I have nothing but mad respect for my fellow caregivers who ARE managing all their SHOULDs and then some (my heart goes out to the parents who have also had to become teachers this year, many on top of also running households AND being full-time career people to boot). I don’t know how y’all are doing it without setting the world on fire when I can’t even handle pants most days–well, not entirely true; I do know many of you simply AREN’T handling it well at all. I have those conversations with you day after day after day in my virtual office, so I know the truth. I’ve already been proselytizing “Burnout” up and down my social media channels and thrusting it virtually into clients’ hands, and I will likely continue to do so until we claw our way out of this pandemic into whatever the world looks like on the other side. I want women to realize they’ve been suckered and conned into playing a game that’s been rigged against us since the outset, and at the end of the day, letting go of the belief that we have to be ON for others all the time with no shame-free thought of respite for ourselves is the cruellest form of gaslighting we’ll ever experience.

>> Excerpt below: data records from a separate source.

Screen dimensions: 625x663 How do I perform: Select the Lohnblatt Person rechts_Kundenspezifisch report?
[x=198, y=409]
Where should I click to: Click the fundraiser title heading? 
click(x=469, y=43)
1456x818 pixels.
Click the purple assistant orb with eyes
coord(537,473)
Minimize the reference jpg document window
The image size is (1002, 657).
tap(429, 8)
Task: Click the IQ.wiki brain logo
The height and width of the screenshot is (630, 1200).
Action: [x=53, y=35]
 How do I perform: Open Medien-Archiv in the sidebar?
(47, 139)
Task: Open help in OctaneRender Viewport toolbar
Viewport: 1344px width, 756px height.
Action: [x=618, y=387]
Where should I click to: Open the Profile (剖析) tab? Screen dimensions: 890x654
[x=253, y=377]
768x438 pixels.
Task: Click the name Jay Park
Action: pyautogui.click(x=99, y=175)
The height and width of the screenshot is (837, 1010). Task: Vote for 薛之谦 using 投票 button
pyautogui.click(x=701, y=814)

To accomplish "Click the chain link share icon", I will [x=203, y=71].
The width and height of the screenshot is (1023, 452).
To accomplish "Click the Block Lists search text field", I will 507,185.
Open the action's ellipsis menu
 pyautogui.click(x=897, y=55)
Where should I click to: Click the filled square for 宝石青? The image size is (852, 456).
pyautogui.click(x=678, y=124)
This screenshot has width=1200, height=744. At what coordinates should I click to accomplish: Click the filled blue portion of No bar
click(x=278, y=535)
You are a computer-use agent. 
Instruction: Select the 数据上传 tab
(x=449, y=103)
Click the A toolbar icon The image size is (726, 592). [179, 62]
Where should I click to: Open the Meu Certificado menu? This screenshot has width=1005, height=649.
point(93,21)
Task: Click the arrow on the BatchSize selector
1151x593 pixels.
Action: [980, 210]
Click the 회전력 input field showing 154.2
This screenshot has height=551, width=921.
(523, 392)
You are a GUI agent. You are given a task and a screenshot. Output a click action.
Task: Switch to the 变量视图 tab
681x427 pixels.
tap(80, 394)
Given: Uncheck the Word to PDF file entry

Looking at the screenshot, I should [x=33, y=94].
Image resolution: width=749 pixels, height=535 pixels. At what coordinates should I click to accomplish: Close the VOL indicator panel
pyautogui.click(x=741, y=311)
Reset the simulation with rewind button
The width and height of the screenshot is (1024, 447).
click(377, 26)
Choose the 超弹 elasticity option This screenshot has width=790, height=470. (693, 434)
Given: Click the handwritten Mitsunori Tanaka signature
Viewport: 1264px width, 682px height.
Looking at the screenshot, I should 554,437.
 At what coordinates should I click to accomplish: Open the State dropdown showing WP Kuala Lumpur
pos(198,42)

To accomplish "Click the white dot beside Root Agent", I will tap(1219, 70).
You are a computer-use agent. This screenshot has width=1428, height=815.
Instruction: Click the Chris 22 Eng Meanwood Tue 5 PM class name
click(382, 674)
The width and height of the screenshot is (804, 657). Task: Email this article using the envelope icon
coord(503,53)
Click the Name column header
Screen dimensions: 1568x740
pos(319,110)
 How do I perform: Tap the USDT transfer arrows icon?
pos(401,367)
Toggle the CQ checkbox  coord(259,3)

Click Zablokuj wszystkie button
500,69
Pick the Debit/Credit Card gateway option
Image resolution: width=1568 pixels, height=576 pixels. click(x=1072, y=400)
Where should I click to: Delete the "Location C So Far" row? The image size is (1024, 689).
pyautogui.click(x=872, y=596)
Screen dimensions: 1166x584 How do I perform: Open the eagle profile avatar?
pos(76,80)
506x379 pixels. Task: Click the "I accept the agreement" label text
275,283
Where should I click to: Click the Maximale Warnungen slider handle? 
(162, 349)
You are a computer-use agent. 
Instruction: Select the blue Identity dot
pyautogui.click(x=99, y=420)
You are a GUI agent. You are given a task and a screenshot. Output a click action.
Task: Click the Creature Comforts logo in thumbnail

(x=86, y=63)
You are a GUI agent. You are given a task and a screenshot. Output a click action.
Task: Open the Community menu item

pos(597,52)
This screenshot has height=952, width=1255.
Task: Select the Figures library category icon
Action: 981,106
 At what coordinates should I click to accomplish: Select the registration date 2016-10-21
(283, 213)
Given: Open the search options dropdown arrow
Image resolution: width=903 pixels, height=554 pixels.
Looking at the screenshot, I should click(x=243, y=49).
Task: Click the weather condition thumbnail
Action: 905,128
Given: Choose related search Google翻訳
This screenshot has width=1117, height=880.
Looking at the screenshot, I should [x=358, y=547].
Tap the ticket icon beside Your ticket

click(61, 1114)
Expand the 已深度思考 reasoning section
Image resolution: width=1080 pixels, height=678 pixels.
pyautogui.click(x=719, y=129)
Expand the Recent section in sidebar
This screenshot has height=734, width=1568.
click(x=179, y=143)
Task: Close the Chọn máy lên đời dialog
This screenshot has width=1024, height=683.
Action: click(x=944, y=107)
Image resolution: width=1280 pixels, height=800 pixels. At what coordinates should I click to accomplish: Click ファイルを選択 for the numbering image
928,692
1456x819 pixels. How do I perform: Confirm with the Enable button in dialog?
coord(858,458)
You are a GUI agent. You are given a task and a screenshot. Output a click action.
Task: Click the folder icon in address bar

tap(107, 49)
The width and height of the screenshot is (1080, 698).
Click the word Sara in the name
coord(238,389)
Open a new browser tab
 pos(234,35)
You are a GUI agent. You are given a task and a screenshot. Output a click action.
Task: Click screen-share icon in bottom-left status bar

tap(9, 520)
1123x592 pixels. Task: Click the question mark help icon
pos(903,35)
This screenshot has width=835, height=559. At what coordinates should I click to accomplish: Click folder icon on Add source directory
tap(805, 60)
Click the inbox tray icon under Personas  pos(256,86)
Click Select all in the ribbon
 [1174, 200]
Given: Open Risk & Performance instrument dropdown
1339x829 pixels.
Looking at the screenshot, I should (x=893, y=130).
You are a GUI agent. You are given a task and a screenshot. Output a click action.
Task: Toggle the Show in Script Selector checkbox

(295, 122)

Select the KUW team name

It took 15 months of a global pandemic for me to get free of that belief (and guilt), to be perfectly okay with what the house looks like on the outside when I don’t do all my dishes regularly, or only have the lawn guy come by every TWO weeks. It’s been a relief, frankly to have the pandemic as a platform on which to let all those old expectations and assumptions about what I thought I HAD to do as an adult, go. Simply… go. I’d really be just fine, I think, working and living this way indefinitely, though preferably without the threat of a killer disease hanging over all our heads. I still love my work, love my clients, love my home (inside and out), but I have also learned a great deal about how I had been relating to a lot of these things in some pretty unhealthy ways.
On the outside, the pandemic has meant being locked down, locked in, stuck on pause. But it has also meant being able to turn inward, slow down or pause, re-examine a great many things we’ve just been too busy to stop and contemplate before now. My clients have been learning that; hell, I’ve been teaching them that.
Guess it was only a matter of time before that lesson finally came home to roost in the therapist’s house too.